Aaron Torres: Mike, let me play a little of my own devil’s advocate here, defend Kevin, and bring it back to the original question (yes, I can multi-task like that. I’m that good.).
Like you, I’m all for the “best” being on the field. Whether that’s two as things currently stand, four in 2014 or 16, 24, 32, 64 or whatever down the road, put the best of the best on the field. It’s why I wanted to see Alabama and LSU play for the title last January. They were the two “best” teams I saw in college football all of last year.
However, I don’t think Kevin’s point was really about who was “deserving” as much what the “perception” would be about them being left out. Which again brings us back to Ty’s original point. This four-team model is supposed to be the be-all, end-all and wipe away all the problems that people perceive college football as having (everyone in this conversation is intelligent enough to know that sentiment is absolutely absurd, but it is still out there).

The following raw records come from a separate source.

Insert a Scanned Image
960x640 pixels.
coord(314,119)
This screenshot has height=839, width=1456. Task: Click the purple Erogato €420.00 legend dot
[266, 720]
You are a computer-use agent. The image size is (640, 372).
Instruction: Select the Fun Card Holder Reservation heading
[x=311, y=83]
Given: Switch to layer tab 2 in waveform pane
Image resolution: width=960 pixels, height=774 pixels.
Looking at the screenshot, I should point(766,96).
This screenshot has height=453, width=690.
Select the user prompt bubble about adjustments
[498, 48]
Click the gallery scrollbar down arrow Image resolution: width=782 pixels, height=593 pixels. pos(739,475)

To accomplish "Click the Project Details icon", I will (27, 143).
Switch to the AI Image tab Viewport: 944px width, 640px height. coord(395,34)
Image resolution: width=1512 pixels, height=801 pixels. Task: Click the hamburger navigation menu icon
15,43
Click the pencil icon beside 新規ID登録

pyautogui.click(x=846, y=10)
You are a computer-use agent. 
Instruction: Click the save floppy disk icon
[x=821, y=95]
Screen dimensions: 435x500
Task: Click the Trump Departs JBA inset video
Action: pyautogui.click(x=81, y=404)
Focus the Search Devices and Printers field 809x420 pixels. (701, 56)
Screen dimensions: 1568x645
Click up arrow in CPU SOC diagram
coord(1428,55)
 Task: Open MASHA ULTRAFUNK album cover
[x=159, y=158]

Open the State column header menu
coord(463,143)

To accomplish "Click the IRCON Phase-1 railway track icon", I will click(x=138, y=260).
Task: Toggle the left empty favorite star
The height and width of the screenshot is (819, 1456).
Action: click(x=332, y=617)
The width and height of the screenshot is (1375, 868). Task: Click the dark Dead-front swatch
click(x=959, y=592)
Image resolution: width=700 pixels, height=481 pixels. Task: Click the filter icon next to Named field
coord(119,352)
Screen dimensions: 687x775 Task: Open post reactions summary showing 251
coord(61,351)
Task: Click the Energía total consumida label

To Ty’s point, it was the same with the BCS in 1998. It was the next “great” system for crowning a champ… until it wasn’t (of course what most people forget now is that it was still significantly better than what was in place beforehand).
Which brings us back to what Kevin was saying: It’s not about whether Boise is deserving or not, just what can and will go wrong, and how people will react to it. I’m with you; I don’t think Cincinnati should’ve played in a hypothetical four-team playoff in ’10, the same way I don’t think Utah was more deserving a year earlier, even though they beat Alabama in the Sugar.
This though, is about what could go wrong, and what will get people riled up. And if an undefeated Boise were to get left out of a four-team playoff, with two of the playoff teams being of the one-loss variety, well, it would get people’s panties in a bunch.
Allen Kenney: If we’re talking about the biggest problems likely to arise out of the new four-team playoff, Aaron and Kevin have actually hit on the key issue here.
The reason we’re getting this playoff really has very little to do with undefeated mid-majors getting snubbed in the past. The suits want it now because it will be cool to watch, which means they will make lots of money off of it. The access/inclusion argument is a Trojan horse for us to convince ourselves that this represents progress and fairness and yada yada.
Everybody is happy now, but we know that people really want to see eight or 16 teams. When undefeated Akron or Louisiana Tech get left out, we’ll start the “fairness” cycle again.